Extract to read
# # #

In this example, the subject id 10 is a data value, the gender code M is a data value, and so on. Just as is true for data sets in other statistical packages, a SAS data set is comprised of variables and observations. The variables (or columns) are collections of data values that describe a particular characteristic of the thing being measured. A SAS data set can store thousands of variables. Our data set here contains just five variables — the subject, gender, exam1 (exam 1 grade), exam2 (exam 2 grade), and hwgrade (homework grade) of the person being measured. The observations (or rows) are collections of data values that typically relate to one particular object (such as a person named Susie). The values 10, M, 80, 84, and A constitute a single observation in the above data set. A SAS data set can store any number of observations. Our data set here contains just five observations.

3.4. SAS Variables

One thing you might have noticed about our data set:

proc print data = work.grade;
run;
SAS Output

The SAS System

Obs subject gender exam1 exam2 hwgrade
1 10 M 80 84 A
2 7   85 89 A
3 4 F 90 . B
4 20 M 82 85 B
5 25 F 94 94 A
6 14 F 88 84 C

is that there are two different types of variables – there are three numeric variables (subject, exam1 and exam2) and two character variables (gender and hwgrade). The type of variable is just one of six variable attributes that SAS stores in the descriptor portion of every SAS data set. The six attributes that SAS stores are:

  • the variable’s name

  • the variable’s type

  • the variable’s length

  • the variable’s format (if any)

  • the variable’s informat (if any)

  • and the variable’s label (if any)

# # #

Pointing records for text and elements

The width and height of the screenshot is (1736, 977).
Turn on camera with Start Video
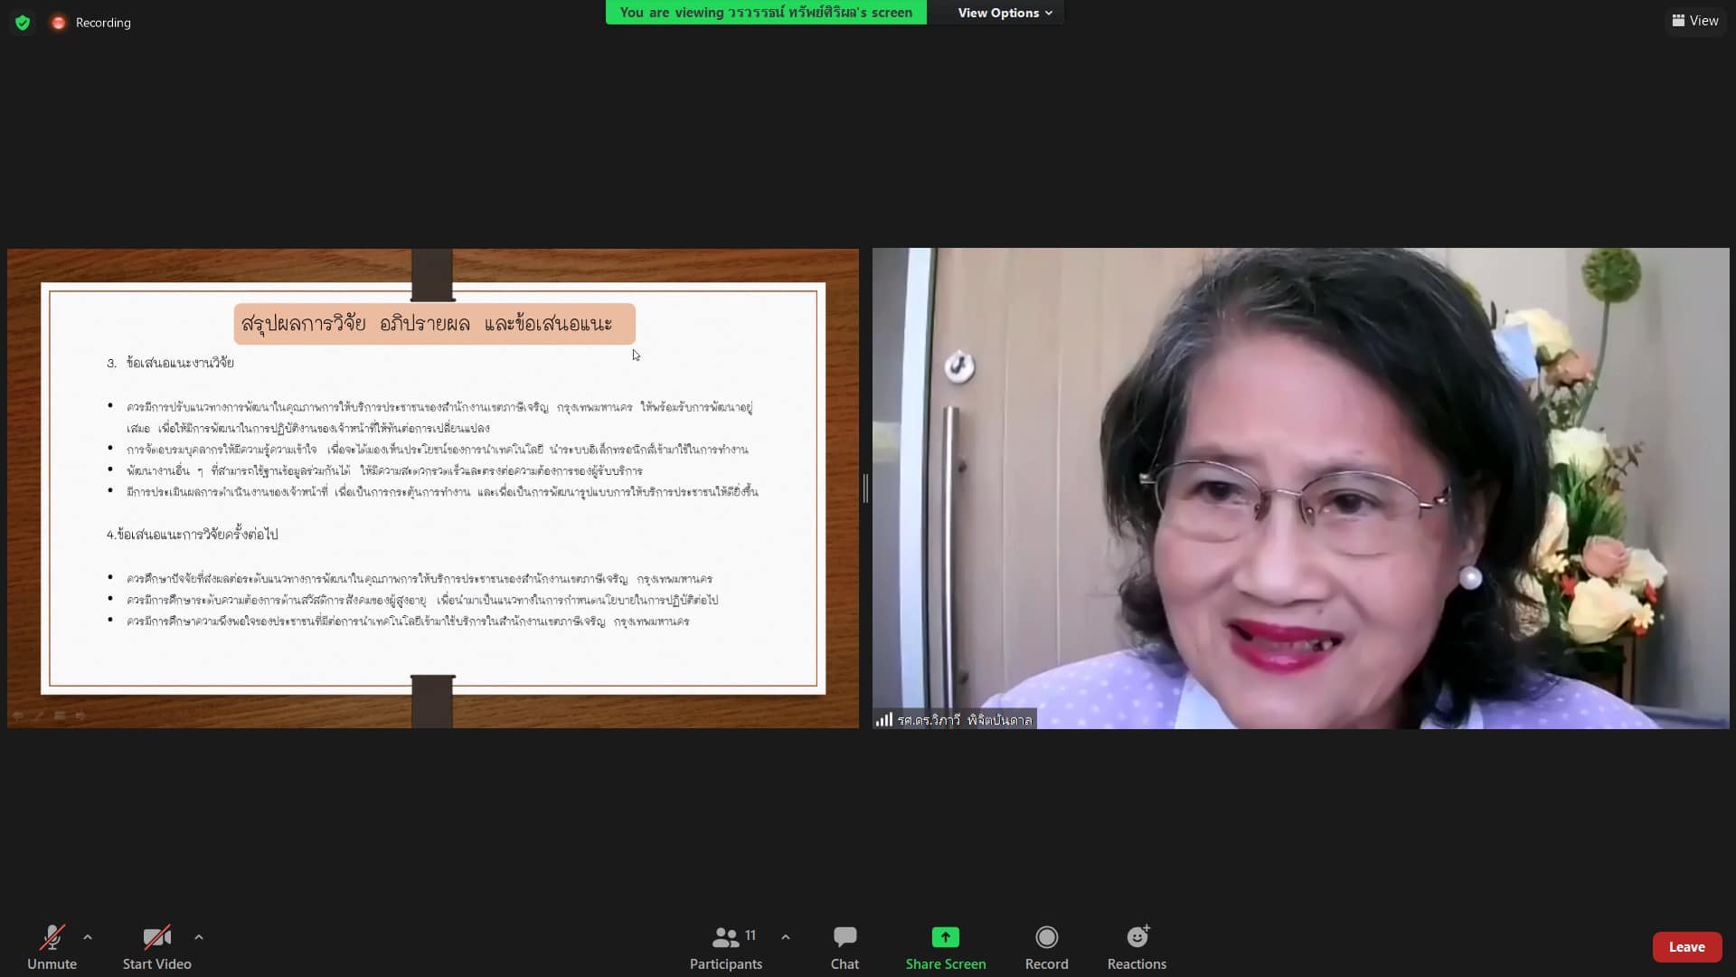(156, 947)
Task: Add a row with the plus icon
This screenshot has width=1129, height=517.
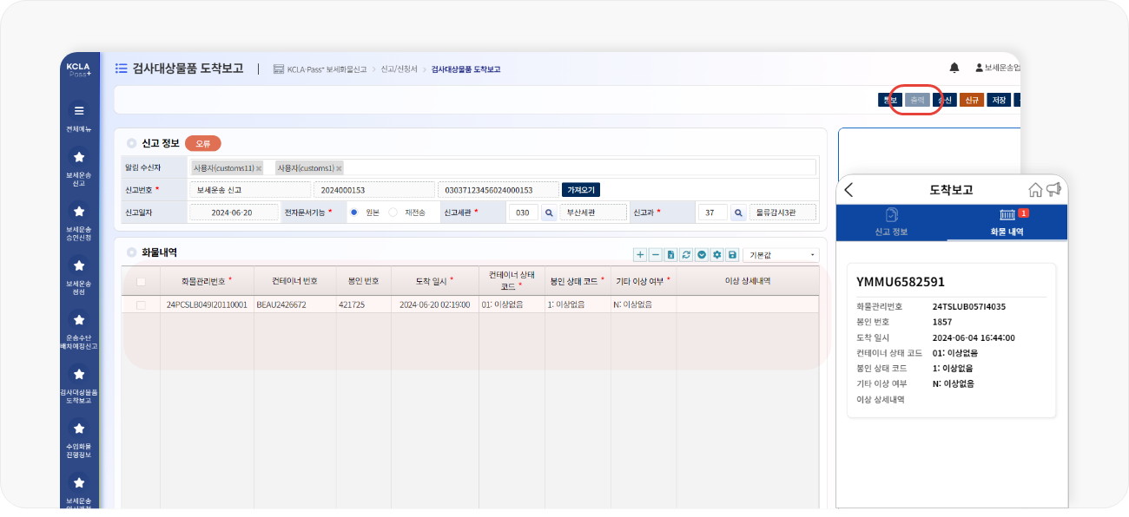Action: (640, 254)
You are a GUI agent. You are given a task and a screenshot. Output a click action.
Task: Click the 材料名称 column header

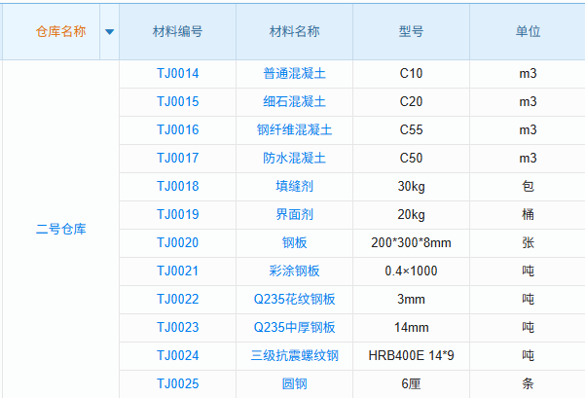[x=294, y=31]
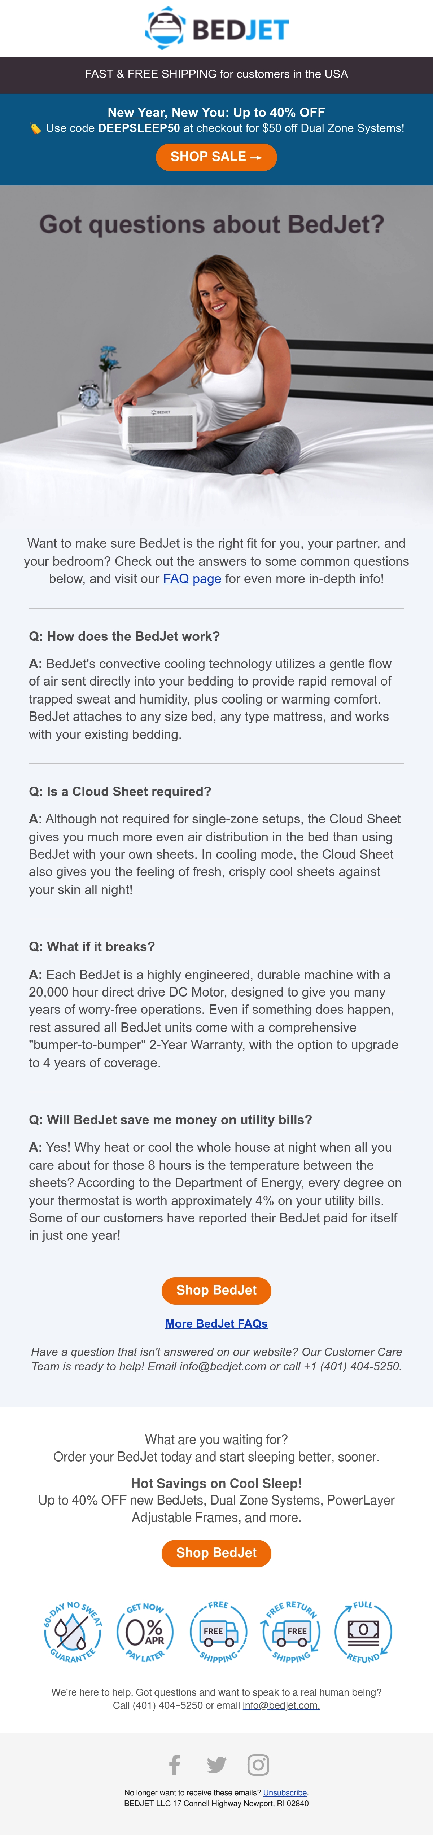Click the orange SHOP SALE button
This screenshot has width=433, height=1835.
point(217,157)
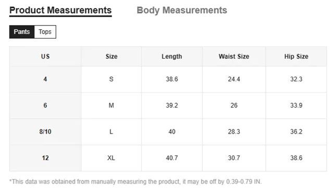Open the Body Measurements tab
Screen dimensions: 333x192
(182, 10)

# # #

Short task 1
From the SAS tutorial excerpt, repeat the text word for word, starting at "is that there" and ending at "informat (if any)".
Short task 2
In the SAS tutorial excerpt, rewrite the paragraph that begins "is that there are two different types of variables," together with the bulleted items after it, as a short list that keeps its main facts.
Short task 3
Resume the SAS tutorial excerpt on variables and their attributes, starting after its final line.

Task response 1
is that there are two different types of variables – there are three numeric variables (subject, exam1 and exam2) and two character variables (gender and hwgrade). The type of variable is just one of six variable attributes that SAS stores in the descriptor portion of every SAS data set. The six attributes that SAS stores are:

  • the variable’s name

  • the variable’s type

  • the variable’s length

  • the variable’s format (if any)

  • the variable’s informat (if any)

Task response 2
- The data set has two types of variables:
  - Numeric: subject, exam1, exam2
  - Character: gender, hwgrade
- Type is one of six variable attributes SAS stores in the descriptor portion of every SAS data set.
- The six attributes are:
  - name
  - type
  - length
  - format (if any)
  - informat (if any)
  - label (if any)

Task response 3
As suggested by the presence of the (“if any”) phrase in the above list, an informat, format, and label do not exist for every variable. A name, type, and length, on the other hand, do exist for every variable. The following is a partial listing of what might be the attribute information in the descriptor portion of our SAS data set:

ODS SELECT Variables;
proc contents data = work.grade;
run;
ODS SELECT ALL;
SAS Output

The SAS System

The CONTENTS Procedure

Alphabetic List of Variables and Attributes
# Variable Type Len Format Label
3 exam1 Num 8   Exam 1 grade
4 exam2 Num 8 4.2  
2 gender Char 8    
5 hwgrade Char 8    
1 subject Num 8    

Let’s investigate each of the six attributes briefly.

Variable names. There’s not much more to say about a variable’s name that hasn’t already been said on the SAS basics page. That is, as long as your variable names conform to SAS naming conventions, you’re good to go. In case you haven’t memorized it yet, variable names must be between 1 and 32 characters long, must begin with either an uppercase letter, lowercase letter or an underscore (_), and thereafter can contain any combination of numbers, letters, or underscores.

Variable types. As mentioned earlier, a variable is either identified as being character or numeric. Character variables, such as name, can contain any character that you can make with your keyboard (letters, numbers, !@#$%^&( )_+, … you get the idea). Numeric variables, on the other hand, such as id, height, and weight, can contain only numeric values — namely, the digits 0 through 9, a positive sign (+), a negative sign (-), a decimal place (.), and the capital letter E for scientific notation.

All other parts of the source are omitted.